*** Opening of Data to examine ***
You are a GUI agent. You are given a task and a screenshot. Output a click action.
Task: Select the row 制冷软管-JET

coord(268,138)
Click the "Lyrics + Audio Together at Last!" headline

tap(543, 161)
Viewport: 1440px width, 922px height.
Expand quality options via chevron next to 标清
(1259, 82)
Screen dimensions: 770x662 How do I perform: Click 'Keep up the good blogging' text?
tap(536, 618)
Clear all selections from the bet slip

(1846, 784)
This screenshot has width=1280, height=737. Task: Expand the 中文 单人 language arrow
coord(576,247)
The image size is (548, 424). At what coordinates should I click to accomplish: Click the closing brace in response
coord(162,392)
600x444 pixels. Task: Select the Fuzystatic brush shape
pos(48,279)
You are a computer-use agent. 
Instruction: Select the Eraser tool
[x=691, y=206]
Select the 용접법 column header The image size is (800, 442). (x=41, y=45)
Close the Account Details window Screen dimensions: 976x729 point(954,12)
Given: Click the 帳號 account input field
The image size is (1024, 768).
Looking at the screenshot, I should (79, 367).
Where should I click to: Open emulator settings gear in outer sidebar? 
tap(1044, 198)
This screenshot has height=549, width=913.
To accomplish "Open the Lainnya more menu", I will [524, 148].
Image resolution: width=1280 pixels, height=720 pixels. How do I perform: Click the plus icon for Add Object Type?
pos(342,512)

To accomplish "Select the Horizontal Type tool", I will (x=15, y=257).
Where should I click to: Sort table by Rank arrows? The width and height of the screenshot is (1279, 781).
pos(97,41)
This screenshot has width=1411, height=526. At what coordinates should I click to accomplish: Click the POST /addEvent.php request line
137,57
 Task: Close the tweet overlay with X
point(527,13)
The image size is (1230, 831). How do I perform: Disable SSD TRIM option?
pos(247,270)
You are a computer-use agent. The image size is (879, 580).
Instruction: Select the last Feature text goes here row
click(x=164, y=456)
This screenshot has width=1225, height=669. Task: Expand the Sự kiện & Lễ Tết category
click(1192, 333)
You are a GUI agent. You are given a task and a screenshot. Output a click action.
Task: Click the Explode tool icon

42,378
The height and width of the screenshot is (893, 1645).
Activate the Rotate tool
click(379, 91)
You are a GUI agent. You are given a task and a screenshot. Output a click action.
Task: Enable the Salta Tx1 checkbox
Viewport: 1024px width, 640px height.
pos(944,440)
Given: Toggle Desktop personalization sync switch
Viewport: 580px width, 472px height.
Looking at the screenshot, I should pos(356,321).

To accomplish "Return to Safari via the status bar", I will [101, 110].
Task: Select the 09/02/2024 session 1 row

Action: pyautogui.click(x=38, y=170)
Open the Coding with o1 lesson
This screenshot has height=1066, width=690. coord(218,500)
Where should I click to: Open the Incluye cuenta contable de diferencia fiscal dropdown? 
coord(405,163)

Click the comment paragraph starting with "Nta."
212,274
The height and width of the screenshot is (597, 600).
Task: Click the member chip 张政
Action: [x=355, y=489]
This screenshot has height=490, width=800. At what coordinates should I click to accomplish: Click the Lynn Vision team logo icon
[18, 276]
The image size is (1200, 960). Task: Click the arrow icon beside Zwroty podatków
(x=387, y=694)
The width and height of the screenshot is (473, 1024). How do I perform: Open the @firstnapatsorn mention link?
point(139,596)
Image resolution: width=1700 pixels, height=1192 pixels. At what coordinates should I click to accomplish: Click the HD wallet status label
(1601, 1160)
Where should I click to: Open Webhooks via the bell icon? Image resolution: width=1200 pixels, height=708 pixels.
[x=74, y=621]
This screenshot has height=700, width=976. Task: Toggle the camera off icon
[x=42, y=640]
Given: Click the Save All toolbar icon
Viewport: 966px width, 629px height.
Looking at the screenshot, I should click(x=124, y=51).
*** Close of Data to examine ***
Exercise
From the entries above, copy each line that holds "will".

Answer box
To accomplish "Open the Lainnya more menu", I will [524, 148].
To accomplish "Select the Horizontal Type tool", I will (x=15, y=257).
To accomplish "Return to Safari via the status bar", I will [101, 110].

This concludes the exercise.